Extracted records:
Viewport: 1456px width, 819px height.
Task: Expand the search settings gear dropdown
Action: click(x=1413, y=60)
...
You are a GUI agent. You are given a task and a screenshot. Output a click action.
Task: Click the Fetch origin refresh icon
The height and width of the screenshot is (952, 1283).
--
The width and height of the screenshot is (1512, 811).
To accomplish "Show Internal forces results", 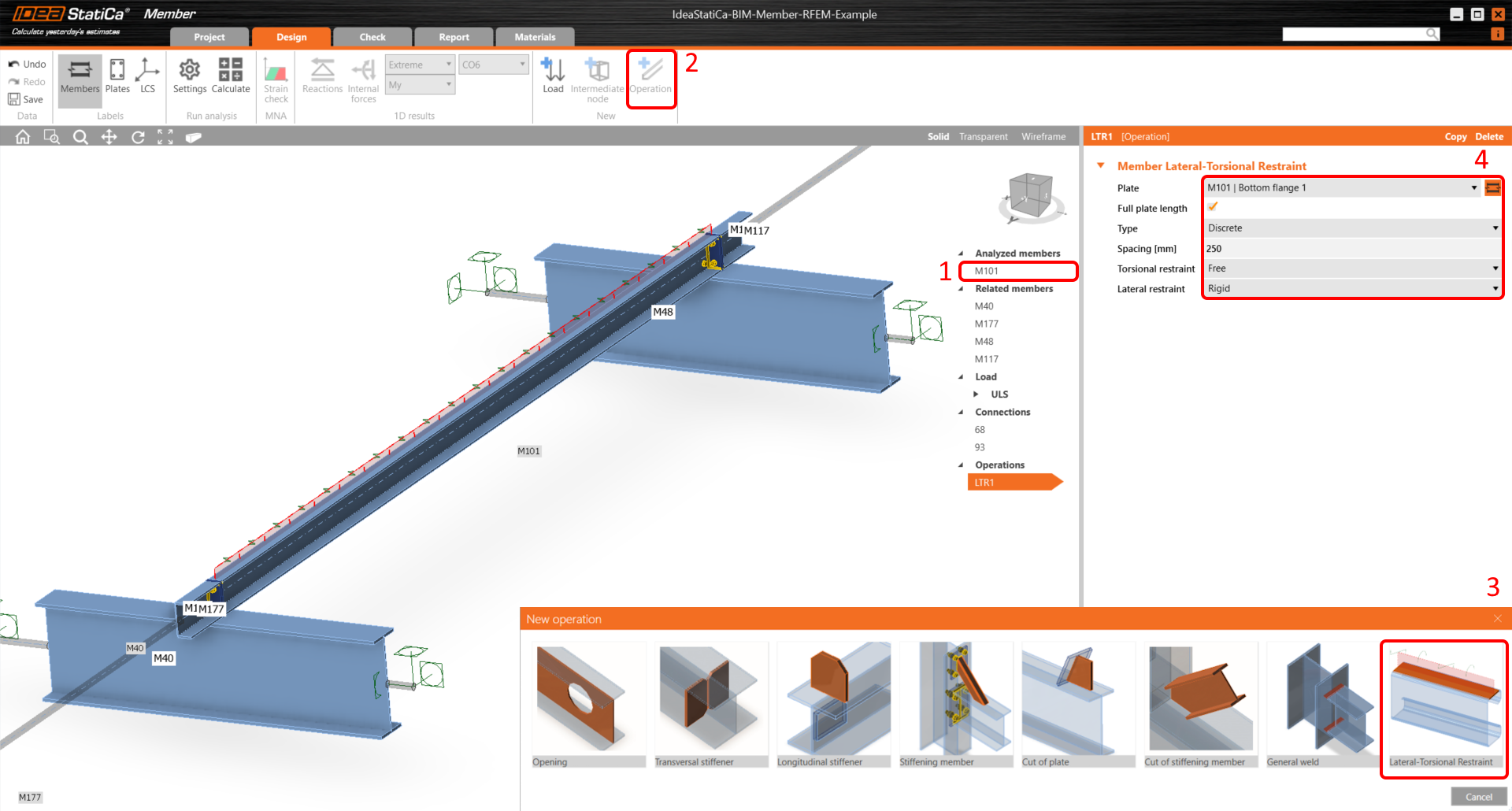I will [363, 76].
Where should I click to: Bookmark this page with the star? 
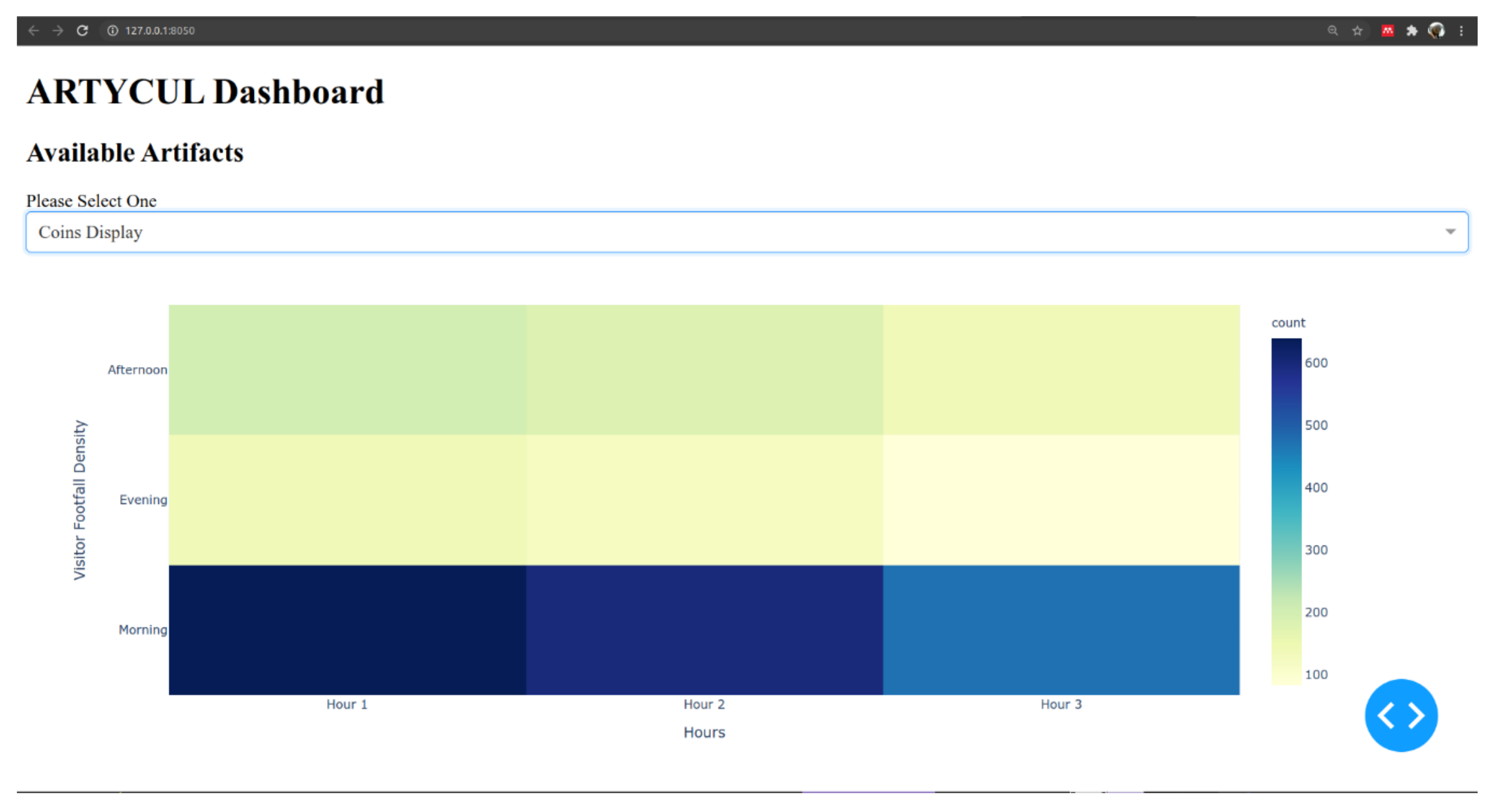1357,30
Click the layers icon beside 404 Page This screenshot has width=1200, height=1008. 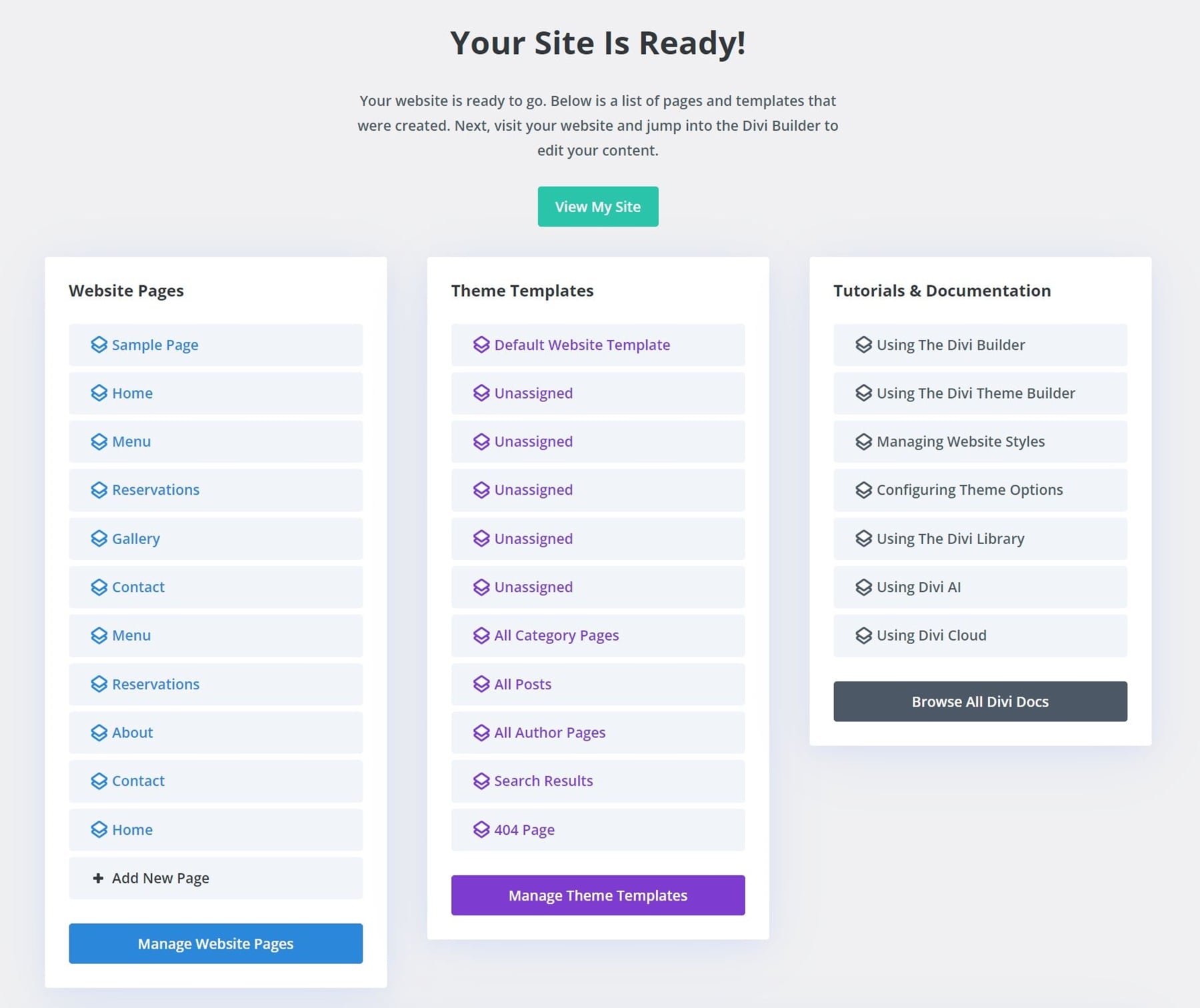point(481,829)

What you will do:
Above are the entries. Output exactly the lines beginning with the line that has "Task: Click the Fetch origin refresh icon" and ending with the line that has "The height and".

Reply:
Task: Click the Fetch origin refresh icon
The height and width of the screenshot is (952, 1283).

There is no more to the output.